§ Task
Repeat word for word the lines of the material below, starting at the line that contains "You are a computer-use agent. This" and ending at the line that contains "pos(242,181)". Include both of those lines.

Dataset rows

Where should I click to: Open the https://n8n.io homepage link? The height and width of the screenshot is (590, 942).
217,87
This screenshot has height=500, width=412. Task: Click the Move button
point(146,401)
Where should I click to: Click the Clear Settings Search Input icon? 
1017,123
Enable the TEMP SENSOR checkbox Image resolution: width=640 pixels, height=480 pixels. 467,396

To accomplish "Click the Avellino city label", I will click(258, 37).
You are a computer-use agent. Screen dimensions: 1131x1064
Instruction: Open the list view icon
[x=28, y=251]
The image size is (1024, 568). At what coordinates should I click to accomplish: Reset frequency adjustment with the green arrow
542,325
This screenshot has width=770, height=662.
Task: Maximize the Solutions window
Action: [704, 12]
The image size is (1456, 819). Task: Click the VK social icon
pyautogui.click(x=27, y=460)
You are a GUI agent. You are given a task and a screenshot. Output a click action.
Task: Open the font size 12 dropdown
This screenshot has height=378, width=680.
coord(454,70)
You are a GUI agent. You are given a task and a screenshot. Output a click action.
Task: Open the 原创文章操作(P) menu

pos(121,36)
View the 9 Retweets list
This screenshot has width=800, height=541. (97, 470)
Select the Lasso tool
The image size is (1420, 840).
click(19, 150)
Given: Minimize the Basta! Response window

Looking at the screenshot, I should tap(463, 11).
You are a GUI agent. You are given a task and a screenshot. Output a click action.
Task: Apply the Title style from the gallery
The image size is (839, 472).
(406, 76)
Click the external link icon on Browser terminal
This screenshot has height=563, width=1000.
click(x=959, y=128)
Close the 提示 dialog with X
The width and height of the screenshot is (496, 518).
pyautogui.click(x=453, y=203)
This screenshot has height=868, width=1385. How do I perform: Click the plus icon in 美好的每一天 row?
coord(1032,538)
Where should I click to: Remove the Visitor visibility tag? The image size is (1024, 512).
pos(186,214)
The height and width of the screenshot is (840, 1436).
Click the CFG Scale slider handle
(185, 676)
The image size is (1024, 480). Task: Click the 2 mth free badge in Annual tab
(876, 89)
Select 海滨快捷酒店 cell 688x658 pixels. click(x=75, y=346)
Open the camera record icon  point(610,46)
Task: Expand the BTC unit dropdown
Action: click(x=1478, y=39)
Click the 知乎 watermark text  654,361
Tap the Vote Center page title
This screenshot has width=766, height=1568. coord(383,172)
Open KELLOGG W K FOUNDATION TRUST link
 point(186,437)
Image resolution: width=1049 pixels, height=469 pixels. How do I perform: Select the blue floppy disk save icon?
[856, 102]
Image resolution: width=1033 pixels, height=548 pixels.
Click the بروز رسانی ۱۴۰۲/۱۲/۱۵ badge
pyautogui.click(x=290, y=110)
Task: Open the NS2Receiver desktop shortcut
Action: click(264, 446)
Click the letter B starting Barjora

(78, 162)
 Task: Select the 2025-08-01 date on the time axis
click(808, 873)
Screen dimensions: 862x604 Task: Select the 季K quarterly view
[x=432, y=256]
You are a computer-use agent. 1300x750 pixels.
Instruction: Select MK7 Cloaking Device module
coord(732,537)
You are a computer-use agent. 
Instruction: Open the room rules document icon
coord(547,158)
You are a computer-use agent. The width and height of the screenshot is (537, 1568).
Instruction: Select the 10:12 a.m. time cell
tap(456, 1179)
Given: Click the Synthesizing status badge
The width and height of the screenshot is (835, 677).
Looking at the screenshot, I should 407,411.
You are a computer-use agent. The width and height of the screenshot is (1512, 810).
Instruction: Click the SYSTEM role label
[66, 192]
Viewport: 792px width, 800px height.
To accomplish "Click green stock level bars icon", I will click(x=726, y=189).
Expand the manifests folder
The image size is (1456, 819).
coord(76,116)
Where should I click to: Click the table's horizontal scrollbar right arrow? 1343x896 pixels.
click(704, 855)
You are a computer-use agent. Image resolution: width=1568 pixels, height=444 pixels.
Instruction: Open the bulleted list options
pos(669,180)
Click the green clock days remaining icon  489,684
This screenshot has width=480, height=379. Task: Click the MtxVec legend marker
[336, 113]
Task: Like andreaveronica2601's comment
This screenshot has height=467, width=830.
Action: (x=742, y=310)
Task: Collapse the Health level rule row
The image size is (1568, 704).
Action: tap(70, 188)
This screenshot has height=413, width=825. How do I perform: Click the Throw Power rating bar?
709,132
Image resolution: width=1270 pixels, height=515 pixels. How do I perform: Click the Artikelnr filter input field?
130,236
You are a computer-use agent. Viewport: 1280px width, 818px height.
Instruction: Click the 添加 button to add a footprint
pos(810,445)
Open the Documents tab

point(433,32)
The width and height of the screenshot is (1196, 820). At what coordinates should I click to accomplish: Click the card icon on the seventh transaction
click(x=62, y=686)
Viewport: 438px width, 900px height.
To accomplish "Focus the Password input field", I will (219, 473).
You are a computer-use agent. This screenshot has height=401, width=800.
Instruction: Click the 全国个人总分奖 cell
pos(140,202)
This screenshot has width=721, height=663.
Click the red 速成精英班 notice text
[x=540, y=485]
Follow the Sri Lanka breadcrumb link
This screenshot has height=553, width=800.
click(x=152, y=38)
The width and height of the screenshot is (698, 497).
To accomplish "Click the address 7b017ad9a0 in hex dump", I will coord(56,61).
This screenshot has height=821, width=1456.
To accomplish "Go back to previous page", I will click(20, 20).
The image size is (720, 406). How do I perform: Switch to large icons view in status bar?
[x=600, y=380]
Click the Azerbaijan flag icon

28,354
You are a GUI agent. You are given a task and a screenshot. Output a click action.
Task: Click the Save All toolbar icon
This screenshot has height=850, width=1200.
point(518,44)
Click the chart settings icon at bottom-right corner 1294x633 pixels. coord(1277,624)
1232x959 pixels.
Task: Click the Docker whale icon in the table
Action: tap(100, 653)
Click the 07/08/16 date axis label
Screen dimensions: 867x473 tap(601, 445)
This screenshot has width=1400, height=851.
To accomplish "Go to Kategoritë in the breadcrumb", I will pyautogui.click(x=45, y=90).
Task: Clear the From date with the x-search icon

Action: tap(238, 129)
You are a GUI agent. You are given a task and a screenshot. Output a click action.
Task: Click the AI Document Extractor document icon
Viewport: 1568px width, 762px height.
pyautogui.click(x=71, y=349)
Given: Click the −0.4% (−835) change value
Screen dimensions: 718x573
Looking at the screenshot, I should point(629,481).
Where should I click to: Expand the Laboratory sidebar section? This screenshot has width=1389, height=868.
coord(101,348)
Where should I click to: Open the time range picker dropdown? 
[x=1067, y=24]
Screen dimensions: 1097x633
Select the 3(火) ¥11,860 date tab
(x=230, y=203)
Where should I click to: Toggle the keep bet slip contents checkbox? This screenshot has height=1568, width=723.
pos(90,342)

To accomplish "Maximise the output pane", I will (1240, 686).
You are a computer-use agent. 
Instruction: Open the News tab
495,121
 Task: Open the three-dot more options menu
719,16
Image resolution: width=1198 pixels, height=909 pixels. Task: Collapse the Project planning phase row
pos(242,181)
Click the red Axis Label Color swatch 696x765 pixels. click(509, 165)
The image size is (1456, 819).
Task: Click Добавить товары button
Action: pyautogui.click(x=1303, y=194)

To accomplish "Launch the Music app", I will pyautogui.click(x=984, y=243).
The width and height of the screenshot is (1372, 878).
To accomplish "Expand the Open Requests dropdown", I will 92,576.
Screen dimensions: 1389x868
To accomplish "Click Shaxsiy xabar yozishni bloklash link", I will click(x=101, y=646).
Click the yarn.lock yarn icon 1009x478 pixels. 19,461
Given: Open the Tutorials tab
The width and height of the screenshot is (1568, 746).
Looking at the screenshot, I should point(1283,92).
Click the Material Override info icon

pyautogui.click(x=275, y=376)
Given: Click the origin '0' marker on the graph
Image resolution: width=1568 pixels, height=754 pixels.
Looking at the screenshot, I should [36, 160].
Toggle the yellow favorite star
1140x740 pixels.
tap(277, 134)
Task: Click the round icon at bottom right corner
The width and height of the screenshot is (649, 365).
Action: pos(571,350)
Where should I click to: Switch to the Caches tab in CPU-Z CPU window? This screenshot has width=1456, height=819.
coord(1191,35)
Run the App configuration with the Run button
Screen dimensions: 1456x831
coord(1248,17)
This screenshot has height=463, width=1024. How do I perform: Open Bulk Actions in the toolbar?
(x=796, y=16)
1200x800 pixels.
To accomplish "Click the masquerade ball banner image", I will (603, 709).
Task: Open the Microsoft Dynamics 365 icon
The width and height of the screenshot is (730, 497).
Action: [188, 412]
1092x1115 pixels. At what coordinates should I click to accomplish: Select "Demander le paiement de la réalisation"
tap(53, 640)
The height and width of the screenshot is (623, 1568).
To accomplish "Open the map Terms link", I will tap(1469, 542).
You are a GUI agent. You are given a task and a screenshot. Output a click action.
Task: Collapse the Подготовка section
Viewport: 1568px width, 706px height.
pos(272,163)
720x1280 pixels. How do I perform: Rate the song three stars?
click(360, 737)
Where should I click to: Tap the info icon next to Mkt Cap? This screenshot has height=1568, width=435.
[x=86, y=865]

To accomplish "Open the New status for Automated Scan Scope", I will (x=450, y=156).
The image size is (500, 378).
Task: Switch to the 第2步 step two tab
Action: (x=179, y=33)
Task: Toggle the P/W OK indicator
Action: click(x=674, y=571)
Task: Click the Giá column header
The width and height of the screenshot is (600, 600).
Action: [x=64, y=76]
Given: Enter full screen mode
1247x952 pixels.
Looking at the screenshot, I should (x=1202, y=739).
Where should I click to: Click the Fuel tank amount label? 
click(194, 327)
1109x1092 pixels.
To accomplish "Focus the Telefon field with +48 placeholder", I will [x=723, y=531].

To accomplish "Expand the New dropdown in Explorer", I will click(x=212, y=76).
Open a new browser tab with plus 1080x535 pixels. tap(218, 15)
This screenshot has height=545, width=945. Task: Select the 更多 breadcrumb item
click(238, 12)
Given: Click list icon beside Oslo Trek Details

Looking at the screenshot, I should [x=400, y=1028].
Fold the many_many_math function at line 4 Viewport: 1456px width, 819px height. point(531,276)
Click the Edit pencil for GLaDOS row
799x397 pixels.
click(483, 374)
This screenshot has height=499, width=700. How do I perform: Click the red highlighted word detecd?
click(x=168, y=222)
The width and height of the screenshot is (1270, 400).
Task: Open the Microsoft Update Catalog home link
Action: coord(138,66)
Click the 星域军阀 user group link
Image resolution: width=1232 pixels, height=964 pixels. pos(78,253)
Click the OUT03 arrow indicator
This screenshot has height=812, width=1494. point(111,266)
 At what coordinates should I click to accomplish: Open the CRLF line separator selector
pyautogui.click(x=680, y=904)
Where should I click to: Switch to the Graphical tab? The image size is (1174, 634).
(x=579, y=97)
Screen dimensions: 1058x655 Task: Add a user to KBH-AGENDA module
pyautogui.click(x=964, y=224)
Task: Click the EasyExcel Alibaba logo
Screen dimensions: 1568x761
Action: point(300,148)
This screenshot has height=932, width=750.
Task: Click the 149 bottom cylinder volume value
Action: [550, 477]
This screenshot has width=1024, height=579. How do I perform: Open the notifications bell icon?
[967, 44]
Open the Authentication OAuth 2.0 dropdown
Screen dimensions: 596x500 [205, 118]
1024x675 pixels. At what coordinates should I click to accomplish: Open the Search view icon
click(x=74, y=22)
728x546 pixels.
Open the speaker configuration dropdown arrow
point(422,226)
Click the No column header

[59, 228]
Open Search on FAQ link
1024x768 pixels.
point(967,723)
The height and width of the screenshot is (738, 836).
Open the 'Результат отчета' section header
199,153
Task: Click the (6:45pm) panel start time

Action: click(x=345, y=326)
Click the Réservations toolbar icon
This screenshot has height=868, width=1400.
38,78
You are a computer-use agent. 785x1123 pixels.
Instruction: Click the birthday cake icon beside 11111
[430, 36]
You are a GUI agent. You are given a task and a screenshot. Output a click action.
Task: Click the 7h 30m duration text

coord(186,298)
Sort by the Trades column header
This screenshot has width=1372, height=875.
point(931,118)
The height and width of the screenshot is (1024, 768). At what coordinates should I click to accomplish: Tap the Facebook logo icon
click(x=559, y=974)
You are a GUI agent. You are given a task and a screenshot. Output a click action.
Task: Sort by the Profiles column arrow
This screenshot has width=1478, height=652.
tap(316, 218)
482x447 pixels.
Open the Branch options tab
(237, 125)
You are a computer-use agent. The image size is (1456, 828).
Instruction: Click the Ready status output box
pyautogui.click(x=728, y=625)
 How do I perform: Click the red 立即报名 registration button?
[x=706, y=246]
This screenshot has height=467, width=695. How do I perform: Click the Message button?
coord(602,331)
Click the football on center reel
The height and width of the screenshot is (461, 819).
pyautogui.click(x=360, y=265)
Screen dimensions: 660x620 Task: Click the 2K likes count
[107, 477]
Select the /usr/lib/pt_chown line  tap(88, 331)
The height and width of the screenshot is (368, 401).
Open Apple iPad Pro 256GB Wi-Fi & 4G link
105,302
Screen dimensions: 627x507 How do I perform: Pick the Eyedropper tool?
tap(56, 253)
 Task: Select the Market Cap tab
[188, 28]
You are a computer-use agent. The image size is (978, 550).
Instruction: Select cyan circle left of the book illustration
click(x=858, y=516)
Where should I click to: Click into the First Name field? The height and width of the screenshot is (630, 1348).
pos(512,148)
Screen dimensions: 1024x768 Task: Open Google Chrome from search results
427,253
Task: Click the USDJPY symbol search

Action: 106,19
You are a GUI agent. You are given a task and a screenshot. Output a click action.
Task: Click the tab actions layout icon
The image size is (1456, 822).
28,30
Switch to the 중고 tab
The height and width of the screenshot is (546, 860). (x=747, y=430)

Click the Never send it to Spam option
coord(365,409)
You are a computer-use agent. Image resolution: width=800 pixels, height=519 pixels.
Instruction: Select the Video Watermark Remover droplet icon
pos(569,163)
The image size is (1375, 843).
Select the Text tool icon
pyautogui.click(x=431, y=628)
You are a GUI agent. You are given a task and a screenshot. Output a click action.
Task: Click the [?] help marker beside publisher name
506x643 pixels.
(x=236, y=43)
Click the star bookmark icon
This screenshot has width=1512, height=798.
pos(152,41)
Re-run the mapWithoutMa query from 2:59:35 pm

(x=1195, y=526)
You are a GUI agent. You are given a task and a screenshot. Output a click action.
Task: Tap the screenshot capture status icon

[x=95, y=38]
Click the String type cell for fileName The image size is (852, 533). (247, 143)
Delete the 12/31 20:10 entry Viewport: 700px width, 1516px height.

§ Task response
You are a computer-use agent. This screenshot has height=401, width=800.
Instruction: Click the 全国个人总分奖 cell
pos(140,202)
This screenshot has width=721, height=663.
Click the red 速成精英班 notice text
[x=540, y=485]
Follow the Sri Lanka breadcrumb link
This screenshot has height=553, width=800.
click(x=152, y=38)
The width and height of the screenshot is (698, 497).
To accomplish "Click the address 7b017ad9a0 in hex dump", I will coord(56,61).
This screenshot has height=821, width=1456.
To accomplish "Go back to previous page", I will click(20, 20).
The image size is (720, 406). How do I perform: Switch to large icons view in status bar?
[x=600, y=380]
Click the Azerbaijan flag icon

28,354
You are a GUI agent. You are given a task and a screenshot. Output a click action.
Task: Click the Save All toolbar icon
This screenshot has height=850, width=1200.
point(518,44)
Click the chart settings icon at bottom-right corner 1294x633 pixels. coord(1277,624)
1232x959 pixels.
Task: Click the Docker whale icon in the table
Action: tap(100, 653)
Click the 07/08/16 date axis label
Screen dimensions: 867x473 tap(601, 445)
This screenshot has width=1400, height=851.
To accomplish "Go to Kategoritë in the breadcrumb", I will pyautogui.click(x=45, y=90).
Task: Clear the From date with the x-search icon

Action: tap(238, 129)
You are a GUI agent. You are given a task and a screenshot. Output a click action.
Task: Click the AI Document Extractor document icon
Viewport: 1568px width, 762px height.
pyautogui.click(x=71, y=349)
Given: Click the −0.4% (−835) change value
Screen dimensions: 718x573
Looking at the screenshot, I should point(629,481).
Where should I click to: Expand the Laboratory sidebar section? This screenshot has width=1389, height=868.
coord(101,348)
Where should I click to: Open the time range picker dropdown? 
[x=1067, y=24]
Screen dimensions: 1097x633
Select the 3(火) ¥11,860 date tab
(x=230, y=203)
Where should I click to: Toggle the keep bet slip contents checkbox? This screenshot has height=1568, width=723.
pos(90,342)

To accomplish "Maximise the output pane", I will (1240, 686).
You are a computer-use agent. 
Instruction: Open the News tab
495,121
 Task: Open the three-dot more options menu
719,16
Image resolution: width=1198 pixels, height=909 pixels. Task: Collapse the Project planning phase row
pos(242,181)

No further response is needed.